Pourquoi le retour de la boxe à Roland-Garros est un événement

Pas de terre battue, de "vamos", et de silence imposé pendant les échanges. Mais un bruit continu, on l’espère, de la sueur et des coups, et le souvenir de quelques légendes de la grande époque. Temple du tennis, le court central de Roland-Garros va changer ce vendredi soir de costume, pour accueillir une belle soirée de boxe, au cours de laquelle combattront notamment les Français Tony Yoka (face au Croate Petar Milas), Souleymane Cissokho (face au Russe Ismail Iliev), et Mathieu Bauderlique (face au Russe Igor Mikhalkin). Une première depuis… 47 ans.
Cerdan, un succès avant de rencontrer Piaf
Un ring à Roland-Garros, c’est un événement, mais ce n'est pas nouveau. Jusqu'en 1974, l’enceinte de la Porte d’Auteuil avait accueilli neuf réunions pugilistiques, et vu se produire certains des plus grands boxeurs tricolores de l’histoire. On pense à Marcel Thil, qui y avait battu l’Américain Vince Dundee devant 14.000 personnes en 1931, au "bombardier marocain" Marcel Cerdan, qui y avait dominé en juillet 1946 un autre Américain, Holman Williams, avant d’aller fêter son succès au Club des Cinq pour y faire la connaissance d’une certaine Edith Piaf, ou à Jean-Claude Bouttier, qui y avait défié Carlos Monzon en 1973 dans un duel organisé par Alain Delon, et qui avait participé à la dernière soirée de boxe à Roland un an plus tard.

"Roland-Garros, ça veut dire tennis, forcément, dans la tête des Français, confie Tony Yoka. Moi-même je ne savais pas qu’il y avait déjà eu de la boxe là-bas, la dernière fois c’était il y a presque 50 ans. Mais j’ai regardé les images du dernier (avant-dernier, ndlr) combat, Bouttier contre Monzon en 1973, et je me suis dit que ça serait bien d’y rajouter nos noms. Ça change de ce qu’on a l’habitude de faire. Sortir la boxe de son contexte, aller chercher un autre regard, un autre public, c’est une bonne chose. Roland-Garros, c’est très prestigieux, et on fait quand même un sport qui s’appelle le noble art."
Une discipline qui, au-delà des ceintures, se construit autour des grandes rivalités et des décors fantastiques. "Ça me fait quelque chose, témoigne Souleymane Cissokho. C’est un lieu historique pour le sport français, un lieu mythique. De très grands champions sont passés par là. J’ai vu des photos de l’époque, c’était exceptionnel. En tant que boxeur je suis comblé. J’ai boxé au Madison Square Garden à New York, j’ai boxé devant 70.000 personnes il n’y a pas longtemps, et là Roland-Garros, c’est quelque chose de grand dans ma carrière."
La "maison" de Belmondo et de Paris 2024
Cette fois, environ 8.500 spectateurs devraient prendre place sous le toit du court Philippe-Chatrier, dont le dernier anneau n’a volontairement pas été ouvert. Loin des grandes affluences américaines ou anglaises, mais encourageant pour la boxe hexagonale, en phase de reconquête du grand public.
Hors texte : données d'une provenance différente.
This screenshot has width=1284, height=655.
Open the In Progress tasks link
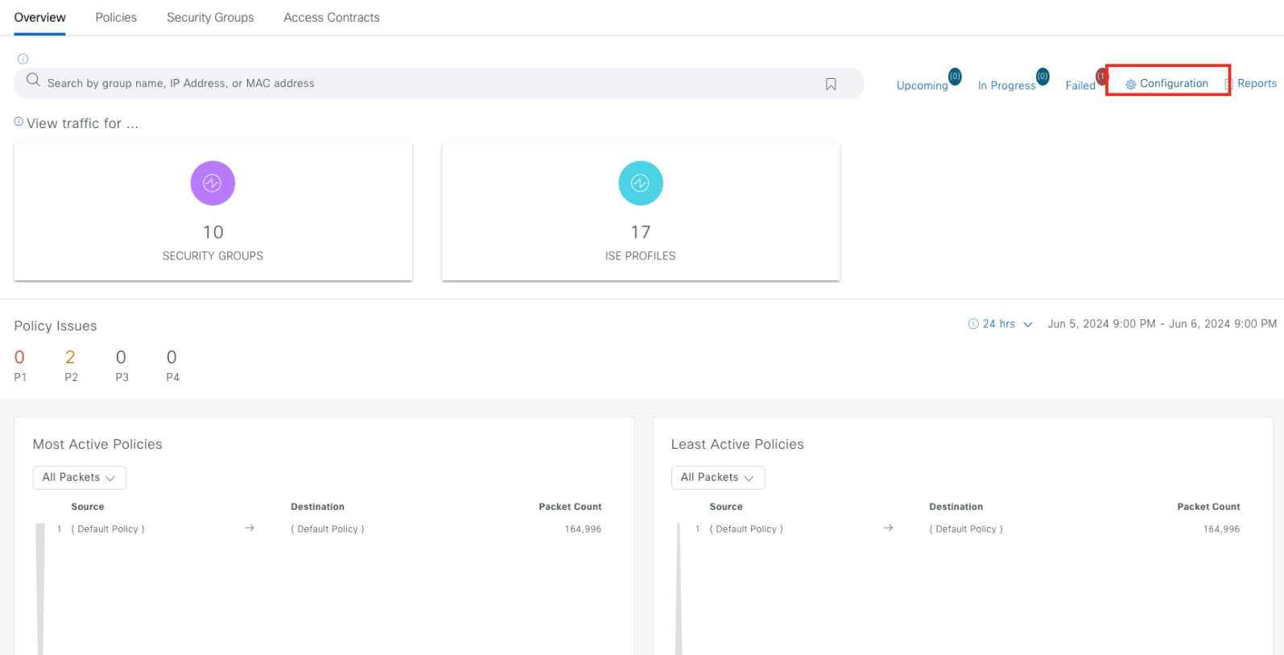[x=1006, y=85]
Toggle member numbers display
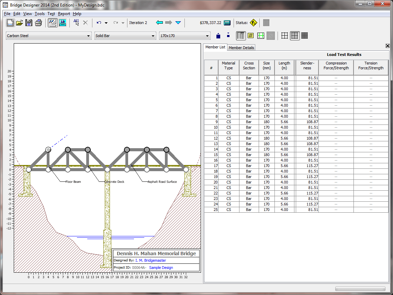Viewport: 393px width, 295px height. [x=251, y=35]
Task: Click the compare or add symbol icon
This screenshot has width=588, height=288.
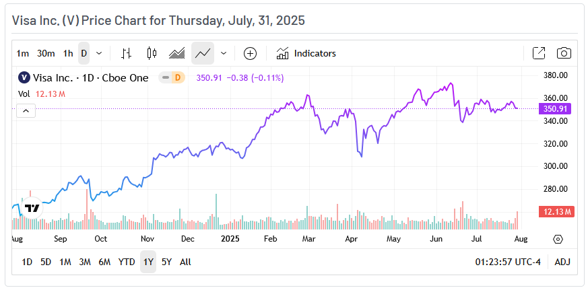Action: (x=250, y=53)
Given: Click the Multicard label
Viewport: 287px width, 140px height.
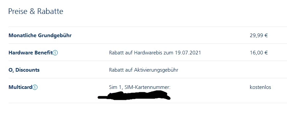Looking at the screenshot, I should (x=20, y=87).
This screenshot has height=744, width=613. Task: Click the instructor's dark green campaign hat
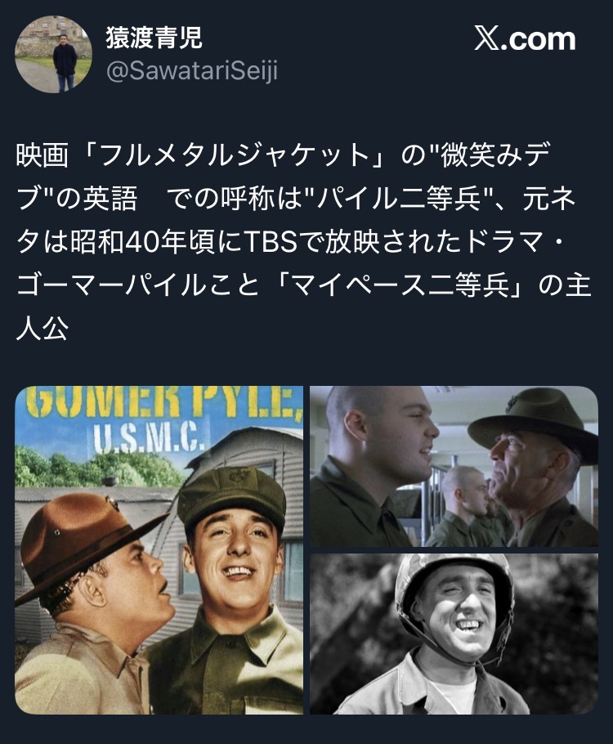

"On essaye de construire un projet depuis cinq ans, ce n’est pas facile, explique le promoteur Jérôme Abiteboul. On est partis de très loin, là c’est un premier succès, même si on a envie de faire de grandes choses. (…) On est très fiers d’organiser cette soirée ici, à la sortie du Covid. On est presque les premiers à remplir le nouveau court Philippe-Chatrier, puisque le tennis n’a pas eu cette chance. On remet la boxe au cœur du débat, c’est bon pour ce sport, on va essayer de s’installer ici pour longtemps. C’est un stade où l’on a eu de grands combats." C’est aussi, compte tenu de la récente actualité, un joli clin d’œil. "Il y a ce goût particulier en plus, parce que c’est le stade de Jean-Paul Belmondo (passionné de Roland-Garros et de boxe, ndlr), souligne Abiteboul. On va essayer de lui rendre un bel hommage."
Une chose est sûre: il ne faudra pas attendre un autre demi-siècle après ce 10 septembre 2021 pour revoir de la boxe à Roland, puisque l’enceinte accueillera les épreuves olympiques lors des Jeux de Paris en 2024. "On ouvre un peu le bal, sourit Cissokho. Il y a beaucoup de choses uniques qui créent un engouement autour de cette réunion." Reste maintenant à faire le travail sur le ring.